If I were Secretary of State for Education …
… I would hope to last longer than 2 years in post.
It will take a brave Secretary of State to make their mark on the education system. Michael Gove was the last person to make some notable notches on our schools, teachers and students.
What could any Secretary of State for Education do to help restore the respect for ‘teaching as a career’ it once had? Plus, who do we think will be in post after a cabinet reshuffle? See the latest poll with over 1,000 votes. Below, I set out my 10-point manifesto:
- Admissions: abandon plans to review any new selective schools from opening; review summer-born admissions for children entering into year 1.
- Assessment: to provide more direction on the future of key stage 3 assessment.

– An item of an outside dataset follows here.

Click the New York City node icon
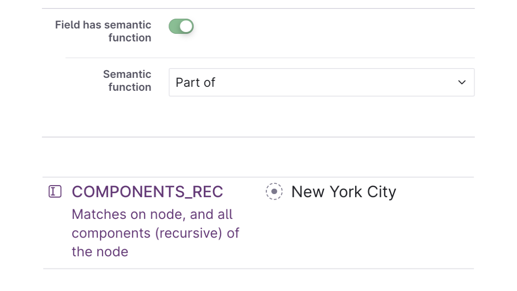Screen dimensions: 517x291 point(274,191)
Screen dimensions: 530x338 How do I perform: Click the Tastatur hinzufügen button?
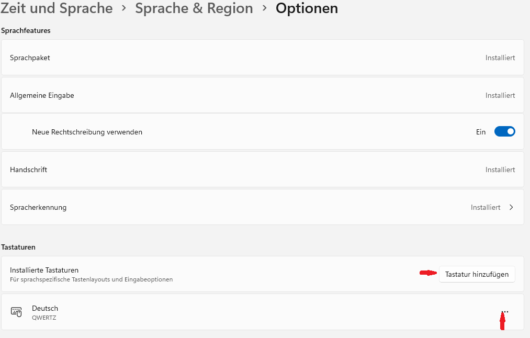477,274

- Curriculum: all schools, academies and free schools – regardless of curriculum freedom, should be required to teach key issues to students related to British values: drugs, sex and relationships education, terrorism and radicalisation, eSafety and financial education – this should also include a compulsory mental health programme for all 5-18 year olds.
- Curriculum: to end the English Baccalaureate agenda and remove any target for students to be entered for EBacc subjects.
- Professional Development: to make it compulsory that all schools dedicate at least 1% of their overall school budget for staff professional development.
- Performance Appraisal: to review statutory performance management and move towards a research-informed process for appraisal; to also review national pay scales and its impact of teacher mobility, recruitment and retention.
- OfSTED: reform the school inspection framework and abolish the ‘Outstanding’ grading from the framework; to revise the framework to support challenging schools and teachers who choose to work in difficult circumstances; to penalise schools that show evidence of grading teachers or teaching in individual lessons or ‘over time’.
- Recruitment: a national job vacancy website to eradicate extortionate advertising costs for schools; to control finders-fees and buy-out % of supply agencies.
- Retention: to reduce teacher contact-ratio in the classroom to 80% and protect more time for teachers to mark, plan lessons, complete data and reports, as well as time for managing behaviour.
- Workload: to make statutory any workload recommendations following on from recommendations make from the Workload Review Groups.